Coats sidestepped the question but did not deny that Trump made the request. Those "efforts to suborn", he elaborated, begin with Russians targeting and then cultivating people of influence or who are "rising stars", to "try to get them to do things on their behalf". We see contacts, interactions, between Russian officials and USA persons all the time.

This sort of "humor" is why most Americans don't trust Congressional Republicans to investigate the Russian Federation scandal.

This allowed Brennan to say that he saw evidence that "in my mind raised questions of whether it was collusion" and that he'd seen enough to encourage the Federal Bureau of Investigation to keep "pulling threads" on that particular issue.

New Mexico Sen. Martin Heinrich said Trump's sharing would be considered the "mother of all leaks" if he held any position in government besides president, which gives him the authority to declassify whatever he wants.

Mr Putin and Russian intelligence services "are doing what they can to influence and an underhanded, illegal way" the operations of western democracies, said Mr Brennan.

He said he raised published media reports of Russian attempts to meddle in the election with the Russian official, who denied any involvement by Moscow.

Former CIA chief John Brennan had a moving response when asked Tuesday why Russia's meddling in the 2016 election should matter to the American people.

Coats told senators at a separate hearing that it would be inappropriate to discuss private conversations with the president.

There was a "traditional animus" between Clinton and Putin, he said, in part because the Russian leader suspected the former secretary of state of backing anti-Kremlin protests and because the Russians thought Clinton would be more "rigid" on some issues like human rights than Trump.
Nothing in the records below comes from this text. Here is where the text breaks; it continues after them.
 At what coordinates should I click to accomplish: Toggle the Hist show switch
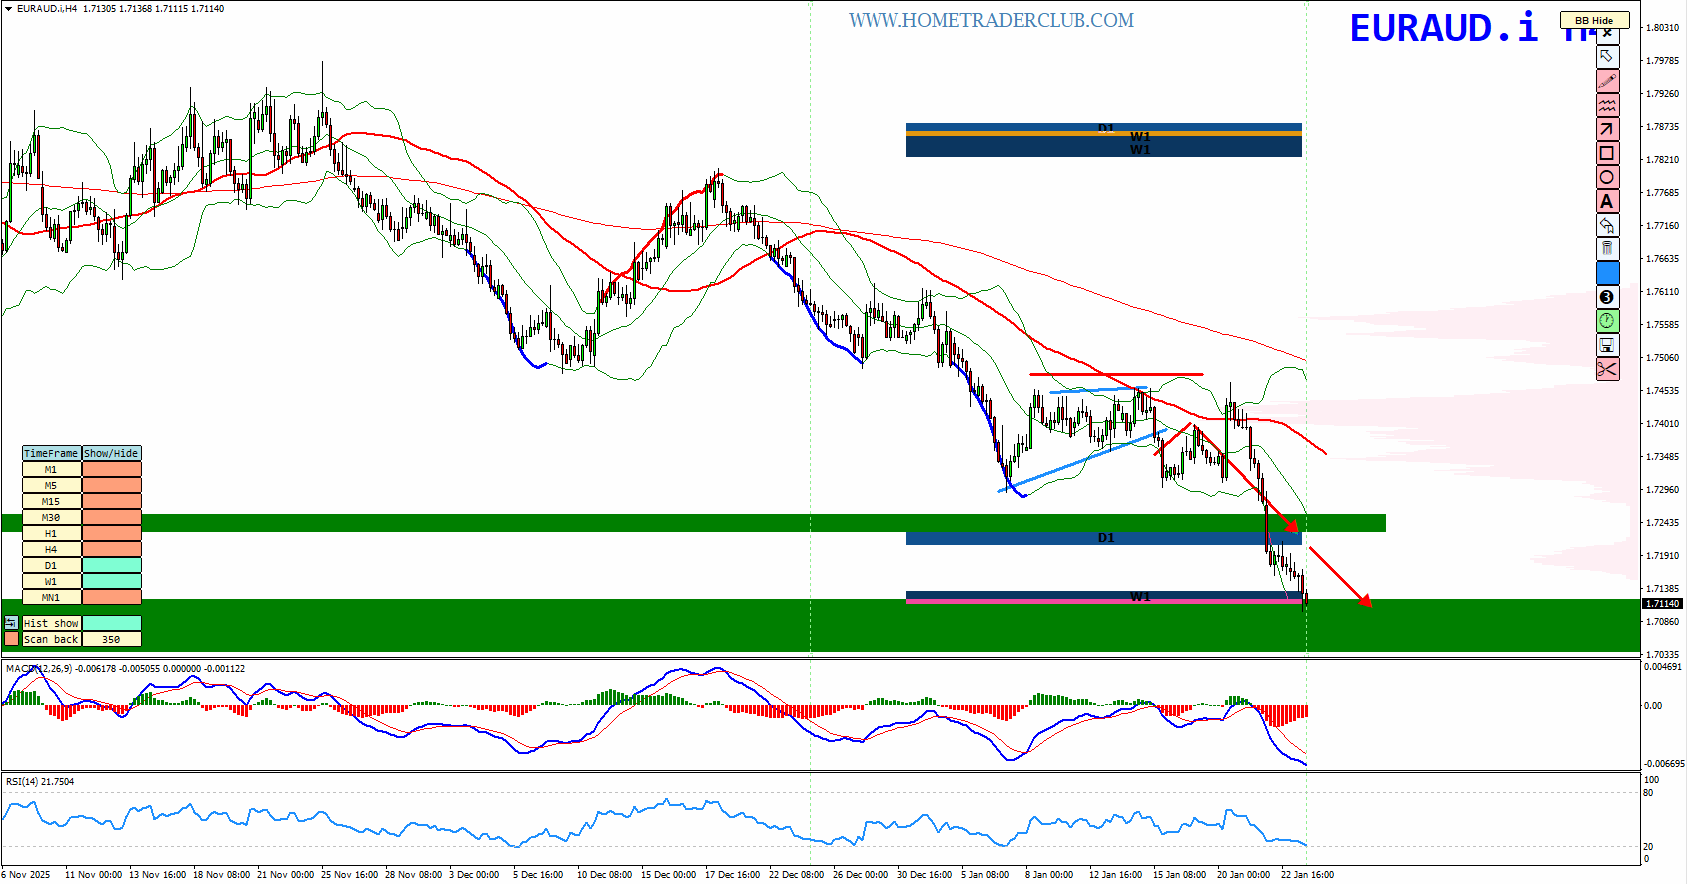111,623
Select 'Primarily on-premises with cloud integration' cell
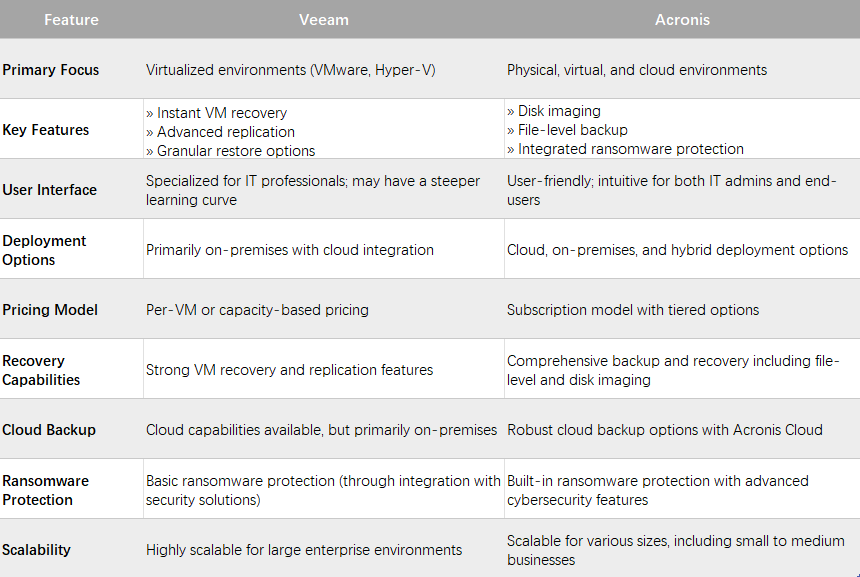The width and height of the screenshot is (860, 577). coord(290,250)
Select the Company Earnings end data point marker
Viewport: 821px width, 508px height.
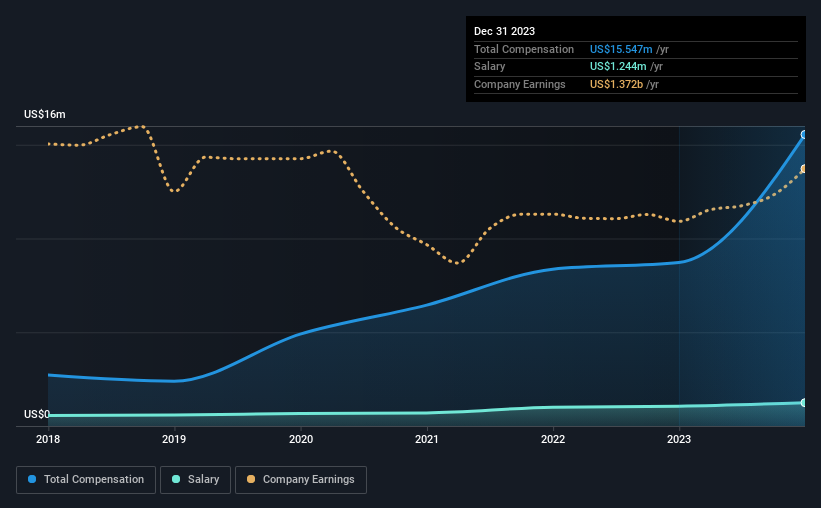pyautogui.click(x=804, y=169)
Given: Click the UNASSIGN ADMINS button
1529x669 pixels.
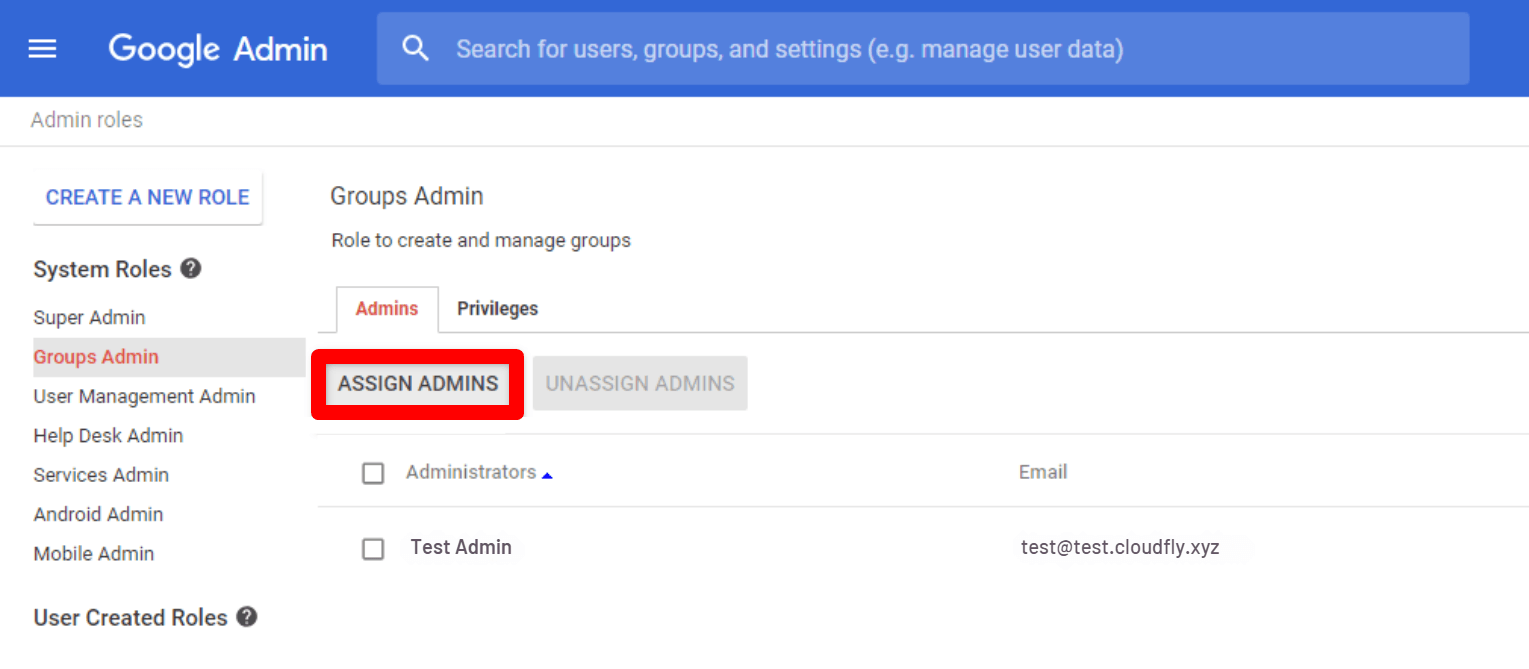Looking at the screenshot, I should (639, 383).
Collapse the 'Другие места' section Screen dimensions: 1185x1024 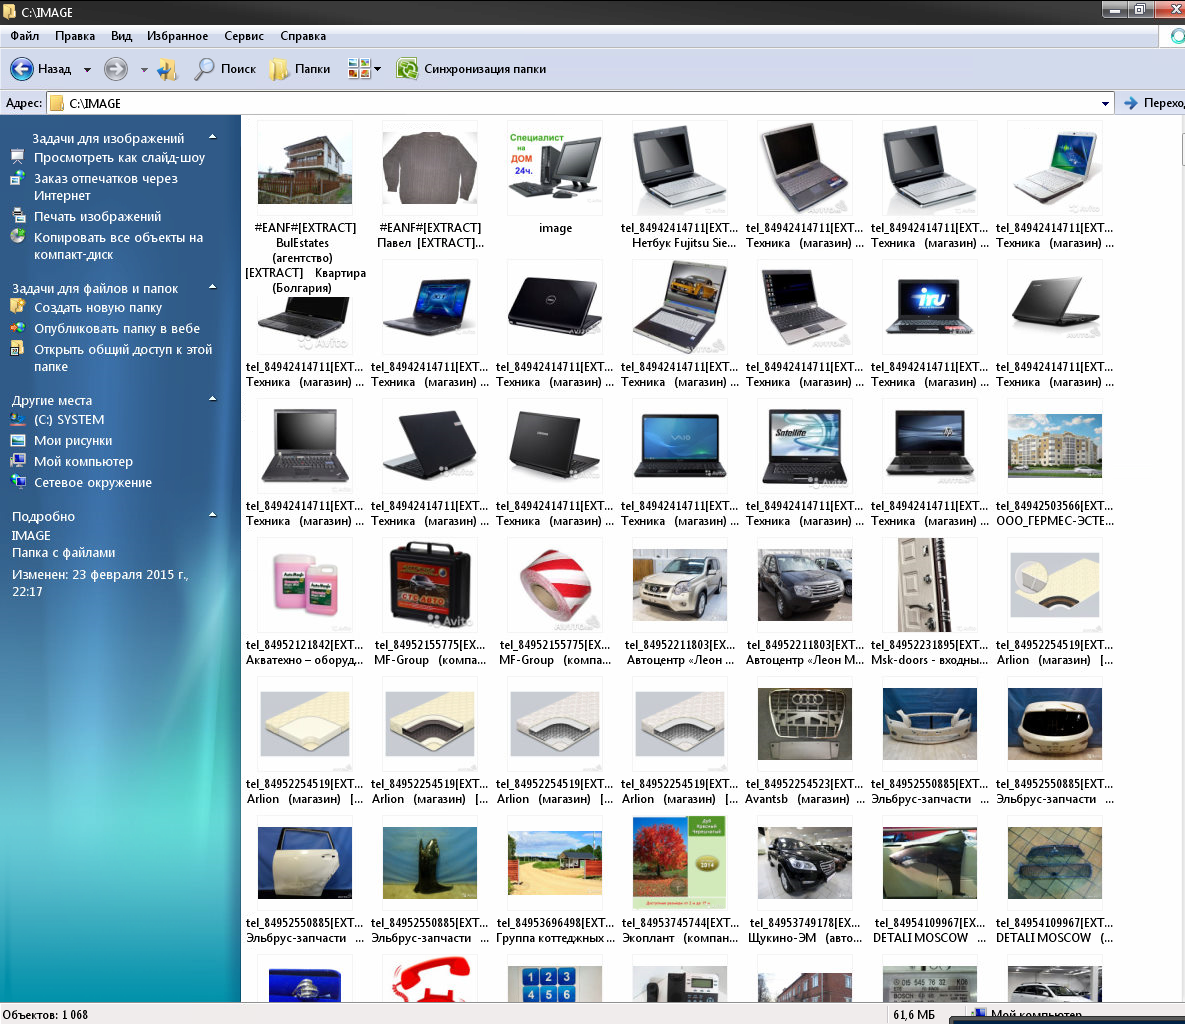(x=212, y=399)
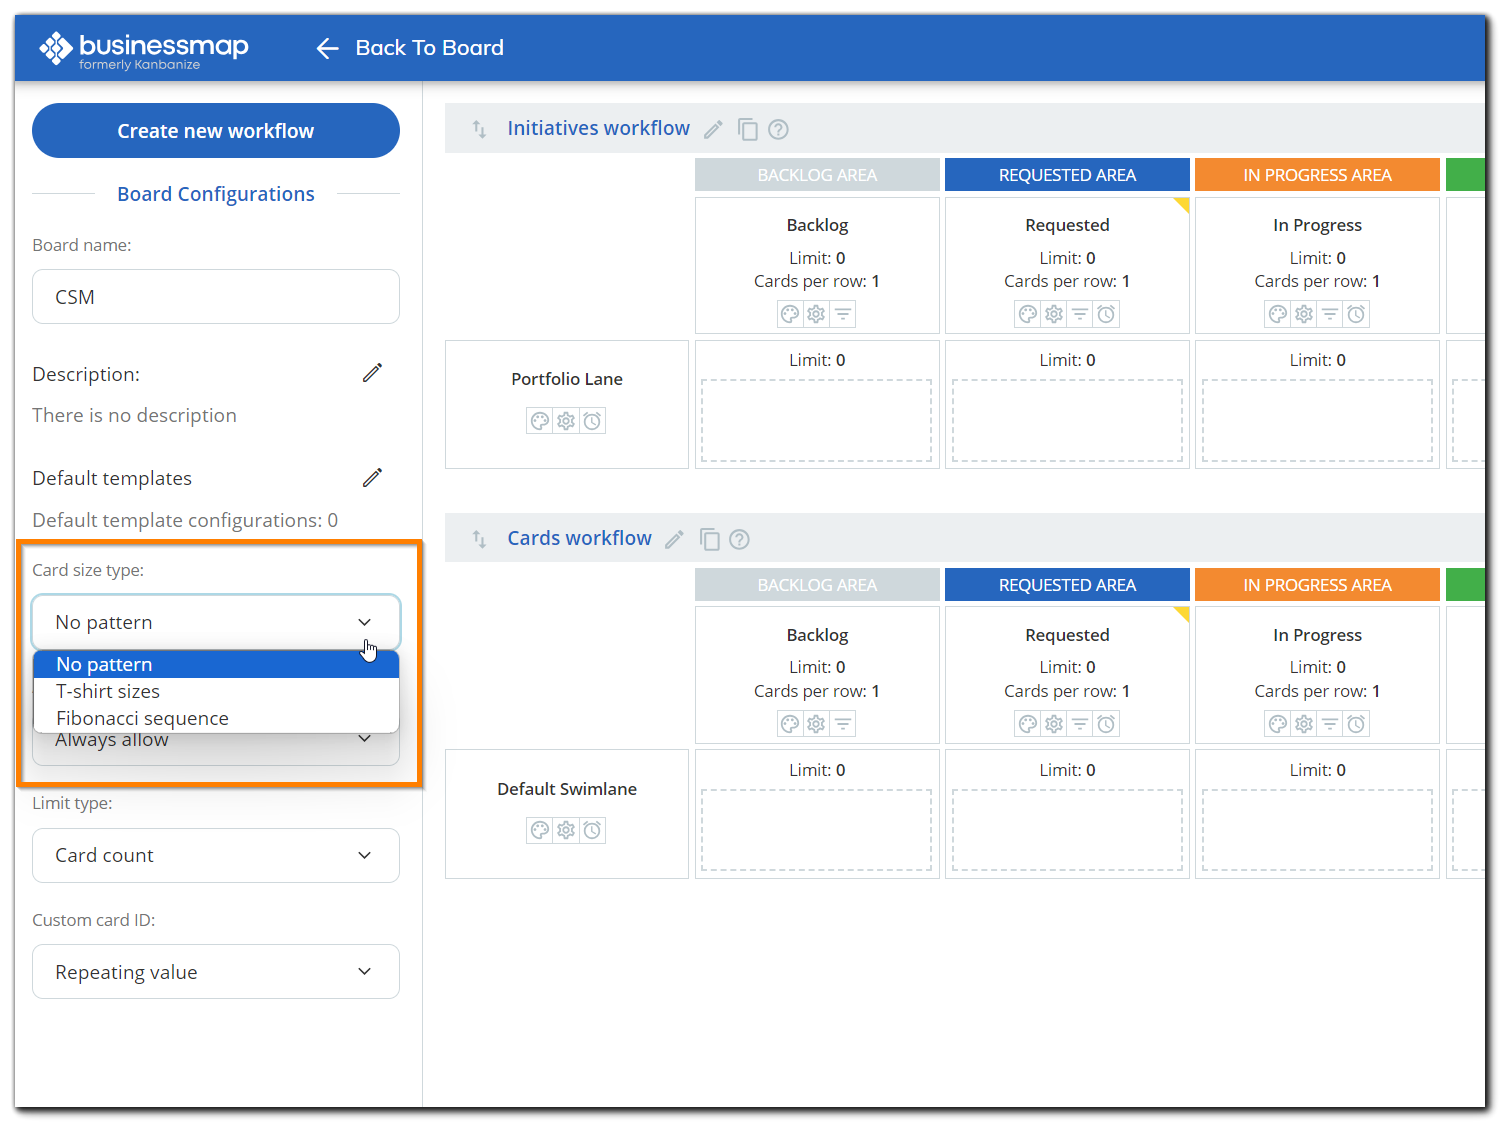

Brennan pointed to the ease with which Russian Federation was able to hack Democratic operatives' emails, which were then published on WikiLeaks.

He said Russian Federation used WikiLeaks as a "cut-out", or go-between, and that protests by WikiLeaks that it is not working with Russian Federation and Russia's claims it is not working with WikiLeaks are "disingenuous".

Brennan became so alarmed by the Russian intervention last fall that he held classified meetings with top congressional officials to impress upon them the unprecedented nature of Moscow's interference.

Separately, Director of National Intelligence Dan Coats was asked on Tuesday about a report that Trump had asked Coats and Admiral Michael Rogers, director of the National Security Agency, to help him knock down the notion that there was evidence of such collusion.